A single total is needed, the number of lines of this listing that contain the string "agent".

→ **INFORMATION PROVIDED**:
○ ○ ○ ○ ○ ○ ○
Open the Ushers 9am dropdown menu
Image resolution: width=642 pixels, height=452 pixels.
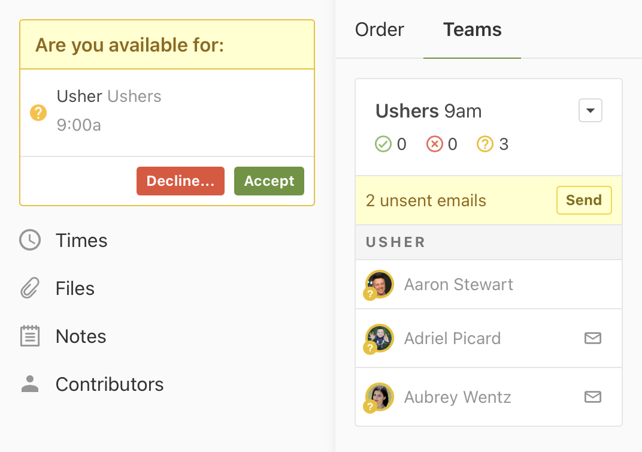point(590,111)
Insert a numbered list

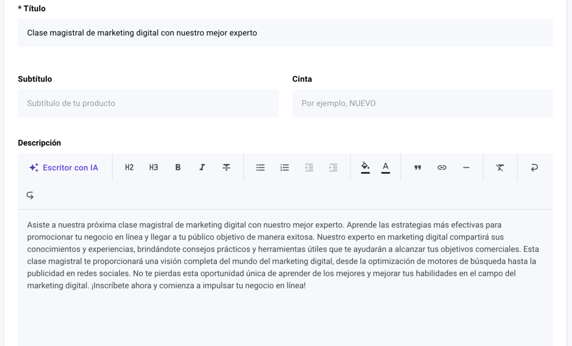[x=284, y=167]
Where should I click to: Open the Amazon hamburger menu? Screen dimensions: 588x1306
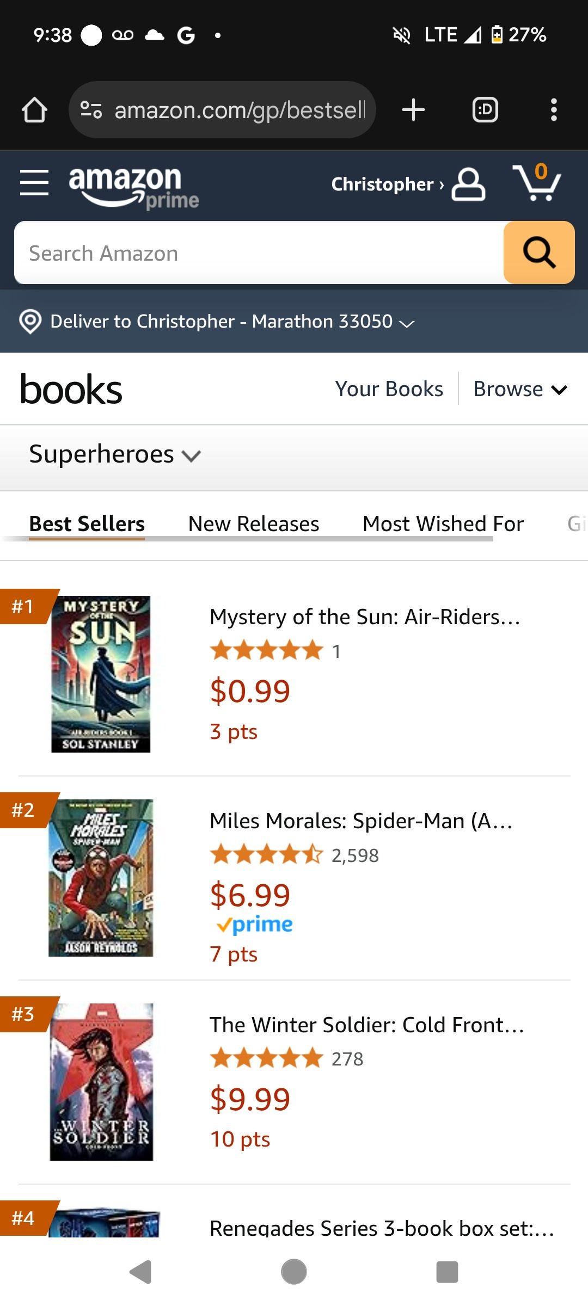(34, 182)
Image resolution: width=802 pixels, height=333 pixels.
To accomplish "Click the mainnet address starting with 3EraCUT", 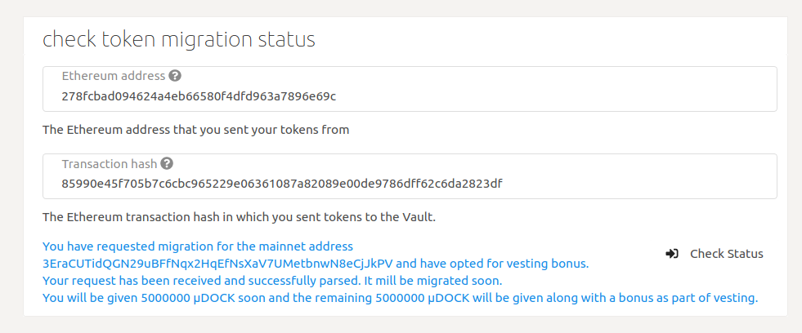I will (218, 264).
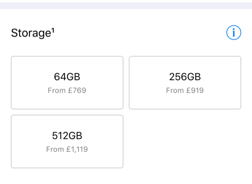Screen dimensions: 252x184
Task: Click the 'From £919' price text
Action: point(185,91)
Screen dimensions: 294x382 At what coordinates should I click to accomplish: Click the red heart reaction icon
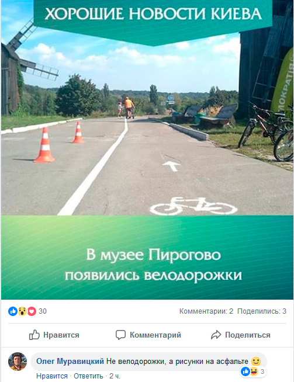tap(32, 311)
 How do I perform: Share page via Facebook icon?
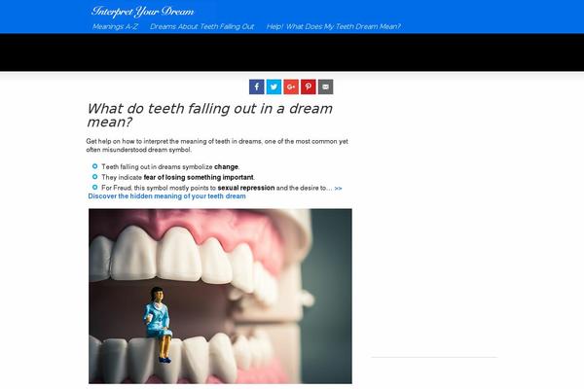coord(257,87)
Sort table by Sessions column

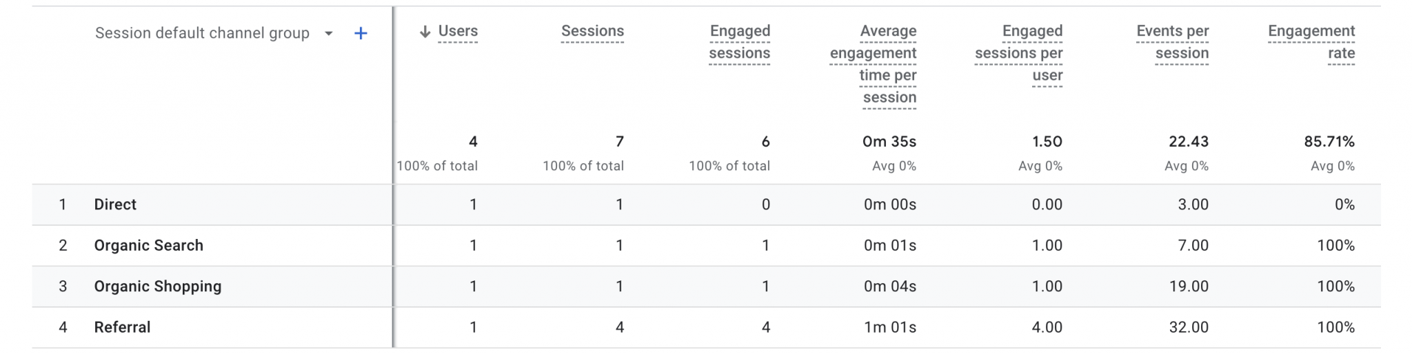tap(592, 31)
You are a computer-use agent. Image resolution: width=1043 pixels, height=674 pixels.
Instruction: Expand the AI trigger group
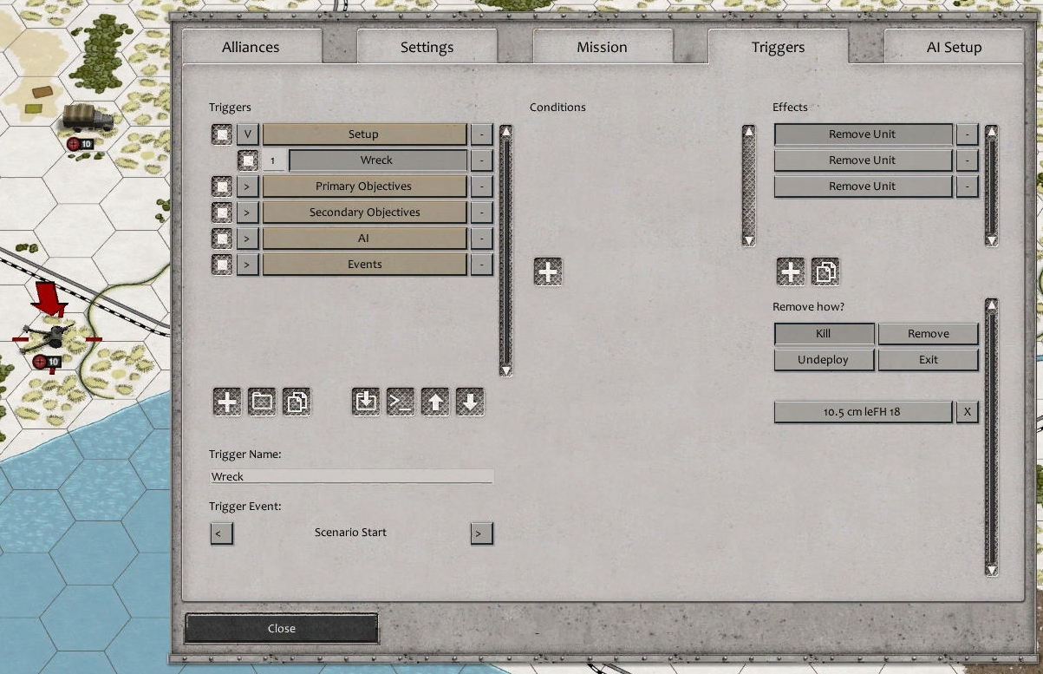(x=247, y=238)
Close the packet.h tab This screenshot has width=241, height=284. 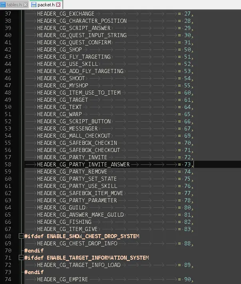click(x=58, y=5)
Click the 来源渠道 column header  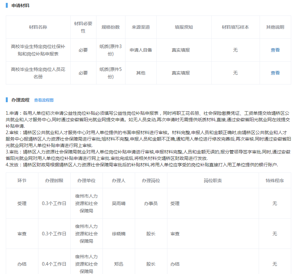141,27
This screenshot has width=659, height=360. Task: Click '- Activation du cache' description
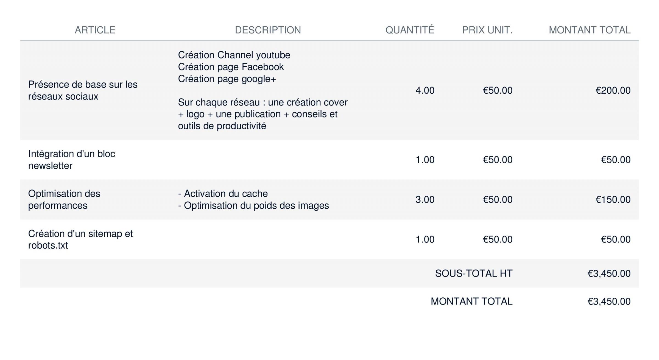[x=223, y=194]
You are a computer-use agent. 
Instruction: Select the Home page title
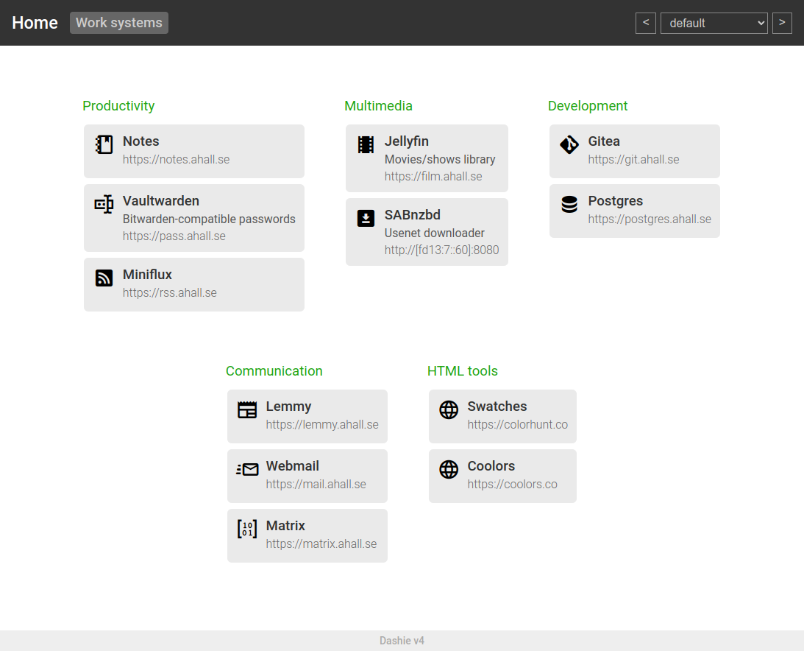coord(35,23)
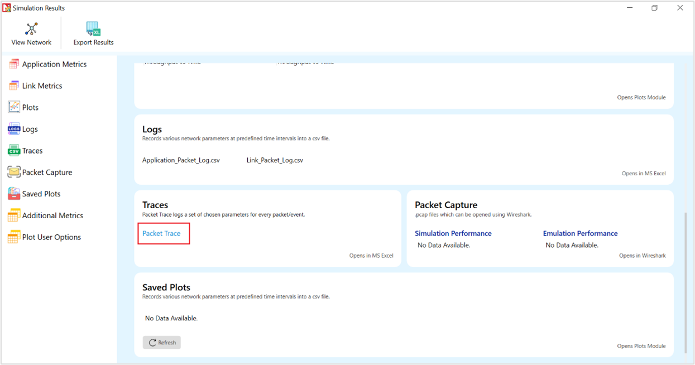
○ ○ ○ ○ ○ ○ ○
→ **EXERCISE RESPONSE**:
2